If that's an accpetable approach, it should certainly make our life
easier.

> In fact, if we handle the legacy bitmap differently from RHEL 8, we
> may *have* to make sure that we don't recognize existing RHEL 8
> binaries as CET-enabled.

Can't comment on that.  If the existing RHEL 8 binaries strictly don't
have the PT_GNU_PROPERTY phdr, then this might serve a dual purpose ...
otherwise, x86 might need some additional annotation for new binaries.

I'll leave it for others to comment.

Cheers
---Dave

Re: [PATCH] binfmt_elf: Extract .note.gnu.property from an ELF file

[Florian Weimer]

* Andy Lutomirski:

> Also, I don't think there's any actual requirement that the upstream
> kernel recognize existing CET-enabled RHEL 8 binaries as being
> CET-enabled.  I tend to think that RHEL 8 jumped the gun here.

The ABI was supposed to be finalized and everyone involved thought it
had been reviewed by the GNU gABI community and other interested
parties.  It had been included in binutils for several releases.

From my point of view, the kernel is just a consumer of the ABI.  The
kernel would not change an instruction encoding if it doesn't like it
for some reason, either.

> While the upstream kernel should make some reasonble effort to make
> sure that RHEL 8 binaries will continue to run, I don't see why we
> need to go out of our way to keep the full set of mitigations
> available for binaries that were developed against a non-upstream
> kernel.

They were developed against the ABI specification.

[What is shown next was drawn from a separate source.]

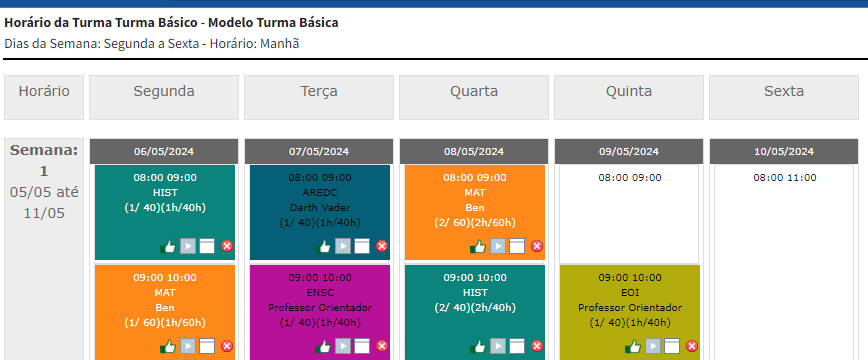Click red delete icon on Terça AREDC class
Viewport: 868px width, 360px height.
[382, 246]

I do not have a strong opinion what the kernel should do going forward.
I just want to make clear what happened.

Thanks,
Florian

Re: [PATCH] binfmt_elf: Extract .note.gnu.property from an ELF file

[Andy Lutomirski]

On Thu, Jun 27, 2019 at 2:39 AM Florian Weimer <fweimer@redhat.com> wrote:
>
> * Andy Lutomirski:
>
> > Also, I don't think there's any actual requirement that the upstream
> > kernel recognize existing CET-enabled RHEL 8 binaries as being
> > CET-enabled.  I tend to think that RHEL 8 jumped the gun here.
>
> The ABI was supposed to be finalized and everyone involved thought it
> had been reviewed by the GNU gABI community and other interested
> parties.  It had been included in binutils for several releases.
>
> From my point of view, the kernel is just a consumer of the ABI.  The
> kernel would not change an instruction encoding if it doesn't like it
> for some reason, either.

I read the only relevant gABI thing I could find easily, and it seems
to document the "gnu property" thing.  I have no problem with that.

>
> > While the upstream kernel should make some reasonble effort to make
> > sure that RHEL 8 binaries will continue to run, I don't see why we
> > need to go out of our way to keep the full set of mitigations
> > available for binaries that were developed against a non-upstream
> > kernel.
>
> They were developed against the ABI specification.
>
> I do not have a strong opinion what the kernel should do going forward.
> I just want to make clear what happened.

I admit that I'm not really clear on exactly what RHEL 8 shipped.
Some of this stuff is very much an ELF ABI that belongs to the
toolchain, but some if it is kernel API.  For example, the IBT legacy
bitmap API is very much in flux, and I don't think anything credible
has been submitted for upstream inclusion.  Does RHEL 8's glibc
attempt to cope with the case where some libraries are CET-compatible
and some are not?  If so, how does this work?  What, if any, services
does the RHEL 8 kernel provide in this direction?